Avoiding alarm fatigue
Many years ago, in the years right after 9/11, we tried an experiment to send urgent messages from our electronic health record to our pagers (this was the time before cellphones were ubiquitous), but so many people were marking messages as urgent (set of keys found in the bathroom, donuts in the large conference room, can anyone cover my Tuesday weeknight call?) that the increased use of the pagers’ bandwidth set off a warning with Homeland Security; they shut us down.
Walking through the halls of the hospital today, I was reminded again about the endless barrage of alarms going off incessantly. From every room emanated the beeps of occluded IVs, heart rates out of range, patient call-bells being pressed and pressed.
Overhead was a continuous cacophony of intercom and hospital-wide announcements, and the resulting auditory onslaught bordered on the painful. I can’t say I blame the night nurses for “alarm fatigue,” for ignoring the beeping, the buzzing, the alarming, when they’re going off all the time.
Hopefully, somewhere out there in the world of Silicon Valley and tech startups, or in the halls of academia at MIT or Stanford, people are working on ways to refine this critically important part of taking care of people when they are critically ill.

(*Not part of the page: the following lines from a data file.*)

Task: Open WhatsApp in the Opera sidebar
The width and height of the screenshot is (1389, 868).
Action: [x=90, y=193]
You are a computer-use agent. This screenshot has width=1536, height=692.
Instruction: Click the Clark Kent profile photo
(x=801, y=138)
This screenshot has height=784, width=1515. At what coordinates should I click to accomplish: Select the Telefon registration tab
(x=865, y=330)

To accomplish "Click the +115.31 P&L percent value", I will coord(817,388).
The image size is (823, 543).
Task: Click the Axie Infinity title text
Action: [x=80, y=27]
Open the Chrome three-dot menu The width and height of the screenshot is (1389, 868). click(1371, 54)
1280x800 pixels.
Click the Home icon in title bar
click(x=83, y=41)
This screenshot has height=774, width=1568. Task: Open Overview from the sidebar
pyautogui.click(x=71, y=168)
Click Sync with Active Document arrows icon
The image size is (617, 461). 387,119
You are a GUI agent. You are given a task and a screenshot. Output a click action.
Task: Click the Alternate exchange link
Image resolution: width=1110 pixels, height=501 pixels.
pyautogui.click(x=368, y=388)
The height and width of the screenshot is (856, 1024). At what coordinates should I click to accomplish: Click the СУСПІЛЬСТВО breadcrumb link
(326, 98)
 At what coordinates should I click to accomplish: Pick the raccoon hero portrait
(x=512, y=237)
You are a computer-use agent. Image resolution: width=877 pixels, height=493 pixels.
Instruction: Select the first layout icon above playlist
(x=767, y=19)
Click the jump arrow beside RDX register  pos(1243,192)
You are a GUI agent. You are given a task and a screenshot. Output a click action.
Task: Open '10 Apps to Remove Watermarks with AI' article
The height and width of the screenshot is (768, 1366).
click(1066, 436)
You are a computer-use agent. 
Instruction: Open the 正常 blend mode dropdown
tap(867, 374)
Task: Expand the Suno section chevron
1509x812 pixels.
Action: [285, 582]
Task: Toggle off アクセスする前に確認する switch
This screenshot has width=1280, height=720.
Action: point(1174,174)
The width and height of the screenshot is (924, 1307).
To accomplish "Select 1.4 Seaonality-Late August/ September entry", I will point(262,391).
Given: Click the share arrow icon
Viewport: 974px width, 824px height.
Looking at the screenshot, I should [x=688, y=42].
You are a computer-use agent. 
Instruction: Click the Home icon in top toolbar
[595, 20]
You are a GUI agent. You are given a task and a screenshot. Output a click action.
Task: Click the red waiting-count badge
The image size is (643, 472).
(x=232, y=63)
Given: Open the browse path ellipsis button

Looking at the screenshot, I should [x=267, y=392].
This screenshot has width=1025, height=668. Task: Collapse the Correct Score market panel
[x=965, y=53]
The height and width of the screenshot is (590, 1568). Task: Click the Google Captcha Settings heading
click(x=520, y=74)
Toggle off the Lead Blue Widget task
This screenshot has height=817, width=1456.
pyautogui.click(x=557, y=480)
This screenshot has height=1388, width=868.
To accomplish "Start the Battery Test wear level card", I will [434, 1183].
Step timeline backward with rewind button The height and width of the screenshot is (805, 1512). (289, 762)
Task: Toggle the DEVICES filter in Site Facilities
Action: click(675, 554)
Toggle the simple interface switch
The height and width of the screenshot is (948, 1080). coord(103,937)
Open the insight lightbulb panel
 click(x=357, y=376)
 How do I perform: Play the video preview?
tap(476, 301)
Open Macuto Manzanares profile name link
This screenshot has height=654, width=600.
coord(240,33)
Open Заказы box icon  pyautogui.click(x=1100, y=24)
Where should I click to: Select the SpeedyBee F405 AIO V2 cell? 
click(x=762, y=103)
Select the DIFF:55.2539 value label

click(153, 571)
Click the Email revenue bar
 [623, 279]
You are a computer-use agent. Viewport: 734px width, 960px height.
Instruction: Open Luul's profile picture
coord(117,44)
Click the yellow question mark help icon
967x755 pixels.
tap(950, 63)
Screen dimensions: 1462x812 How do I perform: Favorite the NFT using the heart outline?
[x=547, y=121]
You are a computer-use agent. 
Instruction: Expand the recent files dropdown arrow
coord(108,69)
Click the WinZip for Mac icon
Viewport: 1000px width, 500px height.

And even when patients are not critically ill, in the ambulatory world, things that need to be addressed often do get critical, and perhaps we need the systems to get smarter, to learn to recognize what’s important, and what may not be — what can wait till tomorrow, what needs someone’s attention right now, and when do we need to send a small jolt of electricity zapping into Dr. Pelzman’s watch to make him wake up and pay attention to that urgent alarm flashing in front of him over and over?